Chapter 5A: Setup

In this chapter, we outline the process of setting up the case study project on your local development environment from SHIPHATS GitLab. By following the steps below, you will learn how to fork the resale price prediction project and (optionally) set up a local development environment on a SEED device. Finally, we will summarize the key takeaways.

In addition, we provide an overview of the data used for illustration.

5A.1. High-Level Description of the Project and File Structure

Our case study centers on HDB resale price prediction and the project directory below provides essential scaffolding for CI/CD and code organization.

Here is the layout of the project's file structure, illustrating how the code and resources are organised. However, you are free to rename or reorganise the directories according to the unique needs of your project and agency requirements:

|-- img
|   |-- pipeline-full.png
|-- model_code
|   |-- __init__.py
|   |-- evaluate.py
|   |-- lcc-init-script.sh
|   |-- mlflow_logging.py
|   |-- pipeline.py
|   |-- preprocess.py
|-- pipelines
|   |-- __init__.py
|   |-- __version__.py
|   |-- _utils.py
|   |-- get_pipeline_definition.py
|   |-- run_pipeline.py
|-- tests
|   |-- test_pipelines.py
|-- .coveragerc
|-- .gitignore
|-- .gitlab-ci.yml
|-- .pydocstylerc
|-- CONTRIBUTING.md
|-- LICENSE
|-- README.md
|-- config.py
|-- setup.cfg
|-- setup.py
|-- tox.ini

Below is a breakdown of the file structure and a short description for each file:

model_code/

Contains the core logic for data preprocessing, model training, evaluation, and logging:

pipeline.py – Defines the ML pipeline combining preprocessing, model training, evaluation, and logging.
preprocess.py – Handles data transformation and feature engineering.
evaluate.py – Contains evaluation logic for model performance metrics.
mlflow_logging.py – Manages experiment tracking and model artifact logging via MLflow.
lcc-init-script.sh – Shell script used for cluster or cloud environment initialization.

pipelines/

Encapsulates pipeline orchestration and utilities:

run_pipeline.py – Main script to run the full ML pipeline.
get_pipeline_definition.py – Assembles and returns the pipeline structure/configuration.
_utils.py – Helper functions supporting the pipeline logic.
__version__.py – Tracks the version of the pipeline for reproducibility and deployment.

tests/

Contains test cases to validate functionality and enable CI checks:

test_pipelines.py – Unit tests for verifying pipeline integrity and behavior.
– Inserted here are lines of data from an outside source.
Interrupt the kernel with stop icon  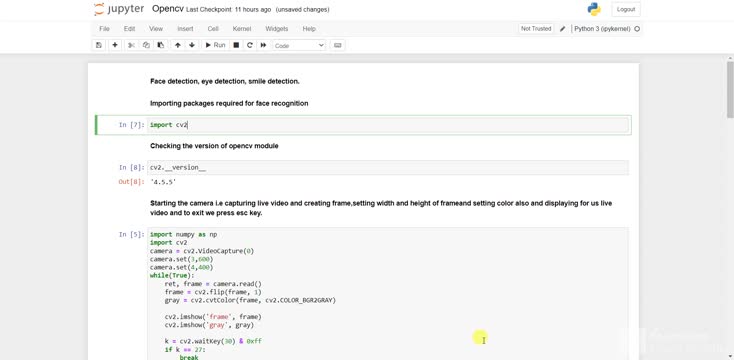(x=236, y=45)
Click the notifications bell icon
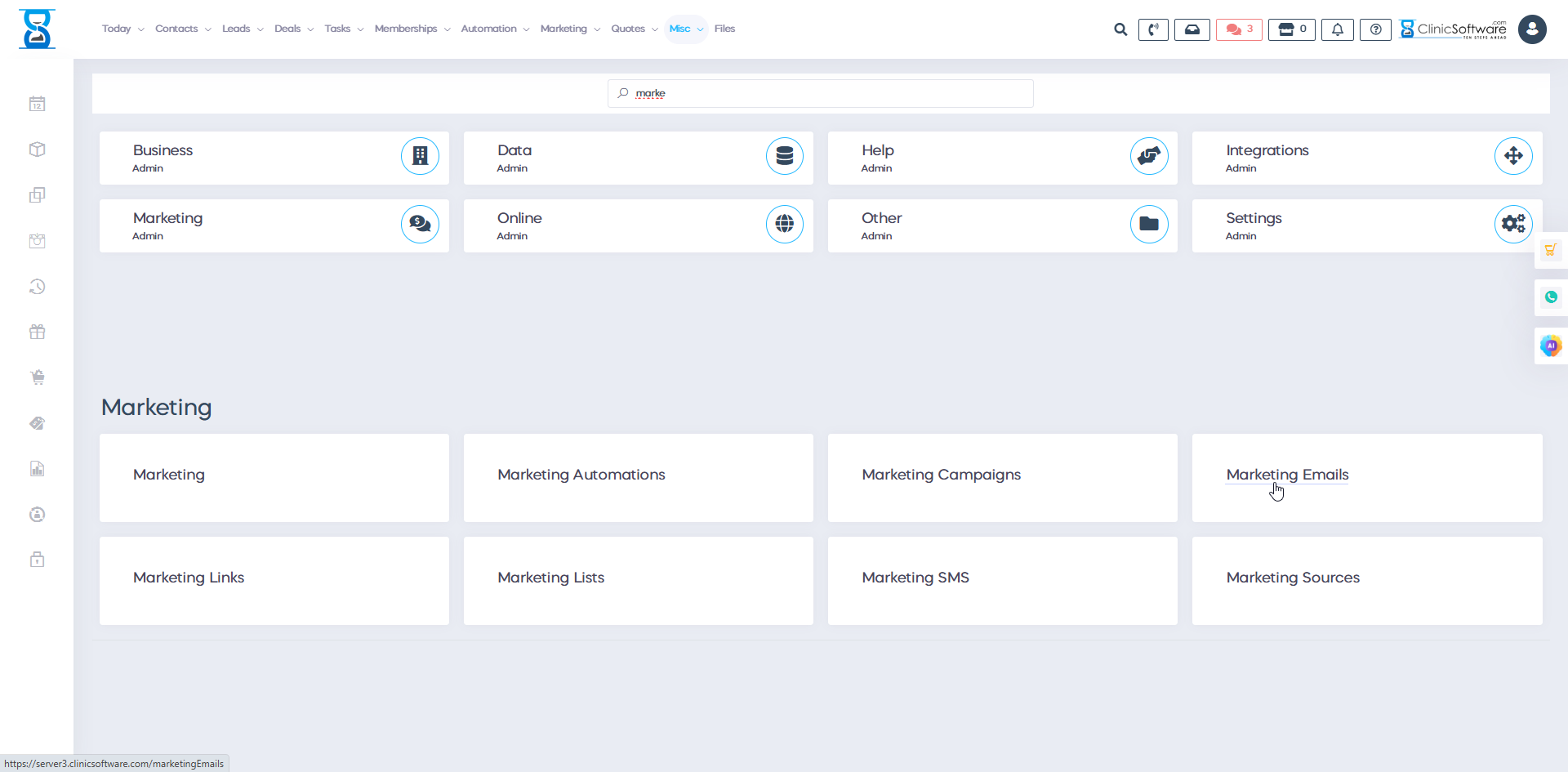The height and width of the screenshot is (772, 1568). pos(1337,29)
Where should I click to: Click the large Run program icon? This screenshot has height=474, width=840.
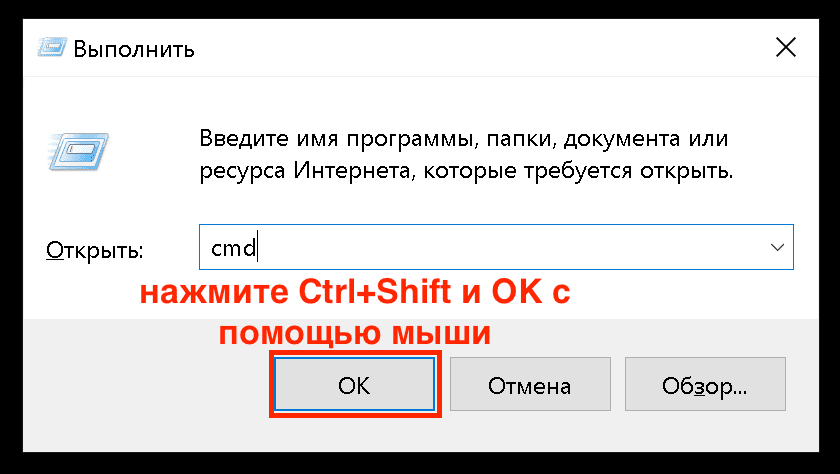[x=78, y=152]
CI/CD & Configuration Files

.gitlab-ci.yml – Defines GitLab CI/CD stages like model building, approval, testing, and deployment.
tox.ini – Environment setup and testing tool configuration.
setup.cfg, setup.py – Define package metadata, dependencies, and install behavior.
.coveragerc – Configures code coverage reports for testing.
.pydocstylerc – Linting configuration for Python docstrings.
config.py – Central configuration file for parameters like paths and model settings.

Documentation & Metadata

README.md – Provides an overview, installation instructions, and usage guide.
CONTRIBUTING.md – Contributor guidelines for maintaining code quality and standards.
LICENSE – Specifies the legal terms for use and distribution of the project.

5A.2. Forking the Project

Before you start customizing the project code or modifying the CI/CD pipeline for your use case, it is recommended to fork the project repository into your own GitLab namespace. This allows you to maintain an independent copy of the code while preserving the option to pull updates from the original repository.

Locate the Template Repository
Navigate to the SHIPHATS GitLab page hosting the case study project: Project Repository
Fork the Repository
Click on the Fork button (typically found near the top-right of the GitLab interface) and choose a namespace (your personal namespace or your team’s group) to house your new project.
Verify Fork
Once the process completes, you will have a separate repository URL. You can clone or pull this fork locally.

Note: If your organization uses private repos or different GitLab configurations, the fork option might appear differently. Consult internal documentation if necessary.

5A.3. (Optional) Setting Up a Local Development Environment on a SEED Device

Some users may have a SEED device for secure local development with Internet access. The following steps outline how to configure local authentication and GPG commit signing.

Configuring SHIPHATS GitLab Authentication

Refer to the following guide on how to set up your personal access token for your SEED device: Personal Access Token Setup

Setting Up GPG Verification

GPG verification helps ensure the integrity of your commits. Refer to the following guide on setting up GPG verification on your SEED device: GPG Verification Setup

5A.4. Remarks

In this chapter, we gone through the steps for forking the case study project on SHIPHATS GitLab for independent development. For teams with SEED devices, we provided optional steps to configure local development environments, including GitLab authentication and GPG verification.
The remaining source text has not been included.